§ WHAT YOU NEED TO DO:
From the data below, please reproduce exactly everything from the line that contains "Instruction: Click the last" down to the line that contains "You are a computer-use agent. Screen dimensions: 388x340", with both ends included.
%%
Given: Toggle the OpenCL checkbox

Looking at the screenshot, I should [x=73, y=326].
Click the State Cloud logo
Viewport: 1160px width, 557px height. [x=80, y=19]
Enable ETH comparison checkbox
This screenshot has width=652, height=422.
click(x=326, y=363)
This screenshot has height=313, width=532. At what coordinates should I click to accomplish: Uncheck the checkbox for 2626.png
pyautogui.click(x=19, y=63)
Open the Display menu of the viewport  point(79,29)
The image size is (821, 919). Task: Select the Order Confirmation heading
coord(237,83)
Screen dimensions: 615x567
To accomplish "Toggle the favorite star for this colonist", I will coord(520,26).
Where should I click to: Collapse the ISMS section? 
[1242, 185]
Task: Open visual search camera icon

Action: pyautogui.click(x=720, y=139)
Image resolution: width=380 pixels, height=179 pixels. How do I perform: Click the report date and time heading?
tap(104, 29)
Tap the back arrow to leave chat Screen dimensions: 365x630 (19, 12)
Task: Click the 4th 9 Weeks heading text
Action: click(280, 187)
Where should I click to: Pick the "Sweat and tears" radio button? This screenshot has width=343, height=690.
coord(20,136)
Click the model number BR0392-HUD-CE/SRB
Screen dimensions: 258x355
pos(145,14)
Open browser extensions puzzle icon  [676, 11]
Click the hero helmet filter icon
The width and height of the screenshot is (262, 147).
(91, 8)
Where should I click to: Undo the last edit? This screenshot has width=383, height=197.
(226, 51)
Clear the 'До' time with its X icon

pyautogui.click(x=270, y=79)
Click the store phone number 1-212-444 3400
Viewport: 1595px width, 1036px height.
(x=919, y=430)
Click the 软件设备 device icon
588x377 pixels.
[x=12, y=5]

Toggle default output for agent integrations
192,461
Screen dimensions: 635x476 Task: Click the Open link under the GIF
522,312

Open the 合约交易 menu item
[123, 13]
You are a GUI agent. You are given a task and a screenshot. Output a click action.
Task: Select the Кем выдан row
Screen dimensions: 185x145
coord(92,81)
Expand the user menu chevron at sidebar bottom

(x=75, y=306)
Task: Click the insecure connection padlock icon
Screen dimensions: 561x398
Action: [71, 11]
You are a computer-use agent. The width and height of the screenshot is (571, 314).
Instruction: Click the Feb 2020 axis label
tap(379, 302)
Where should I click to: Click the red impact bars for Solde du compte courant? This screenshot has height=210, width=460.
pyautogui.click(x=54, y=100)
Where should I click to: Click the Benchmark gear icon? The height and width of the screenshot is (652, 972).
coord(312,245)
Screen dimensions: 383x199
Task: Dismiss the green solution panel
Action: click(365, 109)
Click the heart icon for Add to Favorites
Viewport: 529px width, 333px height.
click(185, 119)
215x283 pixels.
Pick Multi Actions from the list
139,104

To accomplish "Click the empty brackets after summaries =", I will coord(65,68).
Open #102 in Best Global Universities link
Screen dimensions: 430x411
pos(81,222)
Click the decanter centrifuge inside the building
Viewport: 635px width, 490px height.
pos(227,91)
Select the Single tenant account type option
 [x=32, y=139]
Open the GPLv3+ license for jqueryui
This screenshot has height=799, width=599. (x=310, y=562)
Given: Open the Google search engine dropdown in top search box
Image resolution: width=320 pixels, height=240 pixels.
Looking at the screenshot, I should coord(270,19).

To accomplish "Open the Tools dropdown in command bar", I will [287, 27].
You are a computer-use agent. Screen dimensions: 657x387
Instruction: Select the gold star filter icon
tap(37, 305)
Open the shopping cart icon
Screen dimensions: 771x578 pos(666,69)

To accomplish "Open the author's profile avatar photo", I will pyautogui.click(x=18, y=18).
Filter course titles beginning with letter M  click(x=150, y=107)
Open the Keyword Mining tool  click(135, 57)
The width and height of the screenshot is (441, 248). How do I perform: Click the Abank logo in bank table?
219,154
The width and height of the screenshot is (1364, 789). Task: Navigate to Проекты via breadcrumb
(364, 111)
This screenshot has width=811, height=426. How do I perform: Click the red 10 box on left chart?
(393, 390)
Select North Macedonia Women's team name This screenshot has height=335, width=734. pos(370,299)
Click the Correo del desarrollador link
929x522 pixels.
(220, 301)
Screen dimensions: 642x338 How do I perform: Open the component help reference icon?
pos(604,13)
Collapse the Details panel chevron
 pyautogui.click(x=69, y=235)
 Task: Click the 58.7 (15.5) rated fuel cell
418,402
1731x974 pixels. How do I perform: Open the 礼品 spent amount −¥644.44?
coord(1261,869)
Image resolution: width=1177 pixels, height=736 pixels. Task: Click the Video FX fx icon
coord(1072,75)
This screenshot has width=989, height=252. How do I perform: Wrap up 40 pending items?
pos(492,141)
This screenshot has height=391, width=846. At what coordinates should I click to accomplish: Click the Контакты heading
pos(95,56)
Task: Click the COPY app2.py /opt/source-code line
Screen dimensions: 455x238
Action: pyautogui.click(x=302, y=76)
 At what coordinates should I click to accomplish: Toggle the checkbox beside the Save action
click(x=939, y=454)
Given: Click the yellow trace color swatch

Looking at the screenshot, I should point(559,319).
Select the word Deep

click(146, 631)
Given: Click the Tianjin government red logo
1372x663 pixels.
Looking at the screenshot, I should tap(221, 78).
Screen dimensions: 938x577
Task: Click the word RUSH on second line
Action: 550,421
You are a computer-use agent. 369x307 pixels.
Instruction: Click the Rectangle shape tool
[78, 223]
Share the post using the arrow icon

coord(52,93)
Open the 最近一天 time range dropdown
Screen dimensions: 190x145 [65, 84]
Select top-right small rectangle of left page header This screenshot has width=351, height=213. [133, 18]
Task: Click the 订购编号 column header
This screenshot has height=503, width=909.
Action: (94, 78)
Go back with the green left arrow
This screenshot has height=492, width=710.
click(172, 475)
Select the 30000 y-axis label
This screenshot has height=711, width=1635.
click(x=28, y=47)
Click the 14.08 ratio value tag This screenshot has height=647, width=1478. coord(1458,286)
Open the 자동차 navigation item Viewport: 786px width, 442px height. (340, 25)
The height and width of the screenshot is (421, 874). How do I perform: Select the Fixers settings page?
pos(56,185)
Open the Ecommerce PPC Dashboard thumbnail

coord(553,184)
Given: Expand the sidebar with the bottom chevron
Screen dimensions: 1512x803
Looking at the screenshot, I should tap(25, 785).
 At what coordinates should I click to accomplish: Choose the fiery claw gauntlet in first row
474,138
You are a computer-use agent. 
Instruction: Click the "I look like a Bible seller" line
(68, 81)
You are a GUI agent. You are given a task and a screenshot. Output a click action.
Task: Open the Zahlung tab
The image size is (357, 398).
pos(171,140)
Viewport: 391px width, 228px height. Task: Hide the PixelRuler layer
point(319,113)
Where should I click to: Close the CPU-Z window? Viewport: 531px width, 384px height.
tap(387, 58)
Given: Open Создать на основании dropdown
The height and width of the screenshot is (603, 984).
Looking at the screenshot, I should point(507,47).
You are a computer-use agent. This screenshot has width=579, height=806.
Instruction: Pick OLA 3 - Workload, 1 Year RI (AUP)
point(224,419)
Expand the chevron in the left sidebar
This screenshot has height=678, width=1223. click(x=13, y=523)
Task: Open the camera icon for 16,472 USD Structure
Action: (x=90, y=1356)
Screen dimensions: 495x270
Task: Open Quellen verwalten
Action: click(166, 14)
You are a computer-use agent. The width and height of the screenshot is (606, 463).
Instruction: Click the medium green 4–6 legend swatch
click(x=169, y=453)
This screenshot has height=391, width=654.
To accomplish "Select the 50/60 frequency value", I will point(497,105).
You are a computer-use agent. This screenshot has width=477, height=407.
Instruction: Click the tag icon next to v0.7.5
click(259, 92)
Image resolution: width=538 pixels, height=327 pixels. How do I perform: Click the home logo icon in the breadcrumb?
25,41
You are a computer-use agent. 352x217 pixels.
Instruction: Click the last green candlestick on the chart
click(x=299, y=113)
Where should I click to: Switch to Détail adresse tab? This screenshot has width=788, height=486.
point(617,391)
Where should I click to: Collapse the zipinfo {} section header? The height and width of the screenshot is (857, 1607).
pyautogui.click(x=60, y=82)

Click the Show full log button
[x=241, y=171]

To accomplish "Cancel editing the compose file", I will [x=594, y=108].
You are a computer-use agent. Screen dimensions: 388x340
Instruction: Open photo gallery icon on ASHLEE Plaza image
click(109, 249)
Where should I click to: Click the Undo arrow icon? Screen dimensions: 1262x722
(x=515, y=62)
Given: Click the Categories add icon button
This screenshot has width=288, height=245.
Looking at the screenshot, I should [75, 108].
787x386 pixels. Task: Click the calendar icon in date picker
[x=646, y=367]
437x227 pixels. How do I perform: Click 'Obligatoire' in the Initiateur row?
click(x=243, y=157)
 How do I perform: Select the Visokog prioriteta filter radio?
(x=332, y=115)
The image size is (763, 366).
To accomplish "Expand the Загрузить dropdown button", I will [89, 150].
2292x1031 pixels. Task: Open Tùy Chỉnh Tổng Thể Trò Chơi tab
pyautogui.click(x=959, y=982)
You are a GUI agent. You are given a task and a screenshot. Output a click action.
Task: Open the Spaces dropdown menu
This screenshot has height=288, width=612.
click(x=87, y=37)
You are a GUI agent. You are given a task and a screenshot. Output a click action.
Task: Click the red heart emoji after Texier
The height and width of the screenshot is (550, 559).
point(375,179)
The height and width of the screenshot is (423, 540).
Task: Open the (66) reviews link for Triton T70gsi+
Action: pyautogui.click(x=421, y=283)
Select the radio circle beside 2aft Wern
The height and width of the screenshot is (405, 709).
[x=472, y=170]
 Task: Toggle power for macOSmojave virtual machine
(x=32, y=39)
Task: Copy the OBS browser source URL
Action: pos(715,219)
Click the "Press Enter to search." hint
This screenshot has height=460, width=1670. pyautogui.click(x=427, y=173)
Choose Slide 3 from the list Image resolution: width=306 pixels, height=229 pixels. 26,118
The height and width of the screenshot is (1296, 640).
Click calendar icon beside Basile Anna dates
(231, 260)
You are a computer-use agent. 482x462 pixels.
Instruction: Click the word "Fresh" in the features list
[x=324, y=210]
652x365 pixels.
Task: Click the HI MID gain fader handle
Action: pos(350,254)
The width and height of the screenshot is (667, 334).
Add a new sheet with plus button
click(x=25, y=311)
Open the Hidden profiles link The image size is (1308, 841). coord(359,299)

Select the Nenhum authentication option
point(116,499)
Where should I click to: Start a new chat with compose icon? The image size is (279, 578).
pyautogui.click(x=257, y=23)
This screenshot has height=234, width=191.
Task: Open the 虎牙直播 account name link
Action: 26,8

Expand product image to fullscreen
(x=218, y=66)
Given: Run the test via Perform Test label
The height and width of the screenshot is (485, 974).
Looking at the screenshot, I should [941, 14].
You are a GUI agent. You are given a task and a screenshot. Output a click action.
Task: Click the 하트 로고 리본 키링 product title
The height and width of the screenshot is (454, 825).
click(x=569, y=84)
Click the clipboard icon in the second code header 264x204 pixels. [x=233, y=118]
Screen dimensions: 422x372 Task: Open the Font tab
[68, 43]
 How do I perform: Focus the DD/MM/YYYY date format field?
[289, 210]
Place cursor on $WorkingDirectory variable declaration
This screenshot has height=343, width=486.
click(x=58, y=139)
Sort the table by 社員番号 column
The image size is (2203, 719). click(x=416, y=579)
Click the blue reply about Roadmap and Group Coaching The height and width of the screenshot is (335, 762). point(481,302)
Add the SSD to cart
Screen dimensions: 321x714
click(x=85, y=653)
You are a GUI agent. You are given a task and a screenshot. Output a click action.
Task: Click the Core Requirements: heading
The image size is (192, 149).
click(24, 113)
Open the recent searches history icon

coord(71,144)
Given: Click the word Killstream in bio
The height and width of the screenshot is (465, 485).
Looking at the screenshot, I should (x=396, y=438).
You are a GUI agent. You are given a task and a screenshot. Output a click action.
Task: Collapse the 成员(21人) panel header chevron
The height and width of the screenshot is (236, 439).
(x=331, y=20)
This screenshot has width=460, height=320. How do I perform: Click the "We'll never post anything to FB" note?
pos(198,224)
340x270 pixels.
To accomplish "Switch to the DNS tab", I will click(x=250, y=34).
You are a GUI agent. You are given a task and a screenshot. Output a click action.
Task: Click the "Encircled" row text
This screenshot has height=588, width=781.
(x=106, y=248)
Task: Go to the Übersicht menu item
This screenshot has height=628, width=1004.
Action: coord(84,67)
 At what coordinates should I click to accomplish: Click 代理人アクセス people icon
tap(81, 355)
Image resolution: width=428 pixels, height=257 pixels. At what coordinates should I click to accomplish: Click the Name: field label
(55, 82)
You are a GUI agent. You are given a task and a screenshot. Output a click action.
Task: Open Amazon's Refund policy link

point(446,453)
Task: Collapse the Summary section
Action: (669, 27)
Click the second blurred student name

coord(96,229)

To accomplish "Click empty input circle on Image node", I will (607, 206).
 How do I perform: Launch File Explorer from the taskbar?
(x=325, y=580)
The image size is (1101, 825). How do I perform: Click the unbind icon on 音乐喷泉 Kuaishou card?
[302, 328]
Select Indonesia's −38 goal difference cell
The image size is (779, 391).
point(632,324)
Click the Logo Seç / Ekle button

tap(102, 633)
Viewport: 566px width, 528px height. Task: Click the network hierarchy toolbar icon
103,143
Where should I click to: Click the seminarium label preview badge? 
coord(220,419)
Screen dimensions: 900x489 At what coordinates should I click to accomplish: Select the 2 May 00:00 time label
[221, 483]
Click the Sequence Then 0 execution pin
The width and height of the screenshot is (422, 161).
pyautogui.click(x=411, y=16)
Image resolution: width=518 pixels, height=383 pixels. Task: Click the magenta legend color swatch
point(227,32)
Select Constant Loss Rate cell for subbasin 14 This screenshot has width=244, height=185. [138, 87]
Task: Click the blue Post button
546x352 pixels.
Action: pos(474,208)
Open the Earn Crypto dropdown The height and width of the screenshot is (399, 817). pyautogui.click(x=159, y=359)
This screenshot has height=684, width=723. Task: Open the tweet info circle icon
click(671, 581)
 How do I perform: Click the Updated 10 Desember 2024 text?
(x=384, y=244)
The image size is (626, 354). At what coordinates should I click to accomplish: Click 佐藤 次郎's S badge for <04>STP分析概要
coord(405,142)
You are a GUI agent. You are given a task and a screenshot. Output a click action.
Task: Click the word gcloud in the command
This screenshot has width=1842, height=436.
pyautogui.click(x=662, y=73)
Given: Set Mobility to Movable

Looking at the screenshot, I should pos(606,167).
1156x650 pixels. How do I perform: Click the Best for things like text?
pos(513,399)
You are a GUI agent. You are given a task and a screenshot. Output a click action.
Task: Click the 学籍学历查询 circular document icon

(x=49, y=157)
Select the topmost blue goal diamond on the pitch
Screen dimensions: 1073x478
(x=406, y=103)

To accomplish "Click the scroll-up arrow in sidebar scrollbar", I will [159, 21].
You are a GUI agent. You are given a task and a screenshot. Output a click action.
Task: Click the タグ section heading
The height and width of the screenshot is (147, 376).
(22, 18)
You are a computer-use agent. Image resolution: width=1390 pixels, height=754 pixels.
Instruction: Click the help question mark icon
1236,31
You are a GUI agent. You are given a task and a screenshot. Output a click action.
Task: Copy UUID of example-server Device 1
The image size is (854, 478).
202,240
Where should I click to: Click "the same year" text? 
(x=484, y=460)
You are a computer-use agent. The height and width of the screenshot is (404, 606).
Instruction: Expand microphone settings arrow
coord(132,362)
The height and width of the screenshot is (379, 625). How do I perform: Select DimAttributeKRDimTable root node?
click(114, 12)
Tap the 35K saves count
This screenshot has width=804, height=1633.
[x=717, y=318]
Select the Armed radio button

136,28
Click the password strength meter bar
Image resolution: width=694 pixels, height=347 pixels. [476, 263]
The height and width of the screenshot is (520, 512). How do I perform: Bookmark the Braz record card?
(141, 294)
%%
§ OUTPUT:
Instruction: Click the last green candlestick on the chart
click(x=299, y=113)
Where should I click to: Switch to Détail adresse tab? This screenshot has width=788, height=486.
point(617,391)
Where should I click to: Collapse the zipinfo {} section header? The height and width of the screenshot is (857, 1607).
pyautogui.click(x=60, y=82)

Click the Show full log button
[x=241, y=171]

To accomplish "Cancel editing the compose file", I will [x=594, y=108].
You are a computer-use agent. Screen dimensions: 388x340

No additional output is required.